Study of sampling theorem, effect of undersampling 
Introduction
About the Experiment
This experiment enables a student to learn
-How to view the real life analog signal with an oscilloscope. -How to set the amplitude, frequency and phase of the signal source. -How to set the sampling frequency of the source such that the signal is exactly reconstructed from its samples. The principal objective of this experiment is to understand the principle of sampling of continuous time analog signal.
Theory
The real life signals that we encounter in our day to day basis are mostly analog signals. These signals are defined continuously in time and have infinite range of amplitude values. In order to process these signals to obtain meaningful information, they need to be converted to a format which is easily handled by computing resources like microprocessors, computers etc... The first step in this process is to convert the real-time signal into discrete-time signals. Discrete-time signals are defined only at a particular set of time instances. They can thus be represented as sequence of numbers with continuous range of values.
The process of converting an analog signal (denoted as x(t)) to a digital signal (denoted as x(n)) is called the analog-to-digital conversion (referred to as digitization), usually performed by an analog-to-digital converter (ADC). Here t is the continuous time variable and n is the sequence order. In many applications after the processing of the digital signal is performed, x(n) needs to be converted back to analog signal x(t) before it is applied to appropriate analog device. This reverse process is called digital-to-analog conversion and is typically performed using a digital-to-analog converter (DAC).
The typical block diagram of an ADC is shown in Fig. 1 below.

The process of digitization consists of first sampling (digitization in time) and quantization (digitization in amplitude). In this experiment we will study and understand the principle of sampling, while the principle of quantization will be studied in the next experiment. The sampling process depicts an analog signal as a sequence of values. The basic sampling function can be carried out with an ideal 'sample-and-hold' circuit which maintains the sampled signal until next sample is taken. An ideal sampler can be considered as a switch that periodically opens and closes every T seconds. The sampling frequency (fs in Hertz) is thus defined as
$$f_s=\frac{1}{T}....(1)$$
The sampled discrete time signal x(nT) , n=0,1,2,.... of the original continuous time signal x(t) is shown in Fig. 2 below.

In order to represent an analog signal x(t) by a discrete-time signal x(nT) accurately, so that the analog signal can be exactly reconstructed back from the discrete-time signal, the sampling frequency fs must be at least twice the maximum frequency component (fM) of the original analog signal. Thus we have,
fs≥2fm....(2)
The minimum sampling rate is called the Nyquist rate and the above Sampling Theorem is called the Shannon's Sampling Theorem. When an analog signal is sampled at fs , frequency components higher than fs/2 fold back into the frequency range [0, fs/2]. This folded frequency components overlap with the original frequency components in the same range and leads to an undesired effect known as aliasing. In this case, the original analog signal cannot be recovered from the sample data.
Consider an analog signal of frequency 1Hz as shown in Fig. 3(a) below. The sampling frequency is 4Hz. The sampled signal is shown in Fig. 3(b), Note that an exact reconstruction of the missing samples is obtained so long as the Shannon's Sampling Theorem is satisfied.
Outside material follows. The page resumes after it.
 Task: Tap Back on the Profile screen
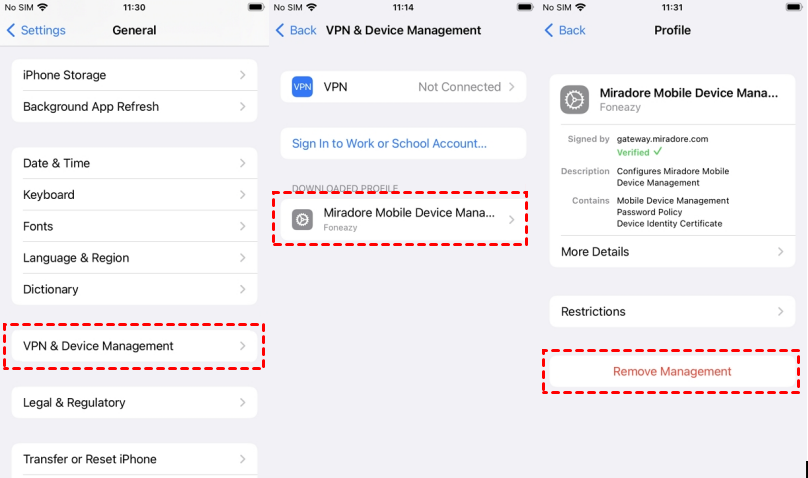(x=565, y=30)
Now let's consider, the analog signal of frequency 5Hz as shown in Fig. 4(a) below. The sampling frequency is same as above, i.e. 4Hz. The sampled signal is shown in Fig. 4(b), Note that the reconstruction of the original analog signal is not possible since the sampling frequency does not satisfy Shannon's Sampling Theorem. In this case the reconstructed signal has a frequency of 1Hz. The signal of 5Hz is folded back as 1Hz, into the range determined by the sampling frequency leading to the problem of aliasing.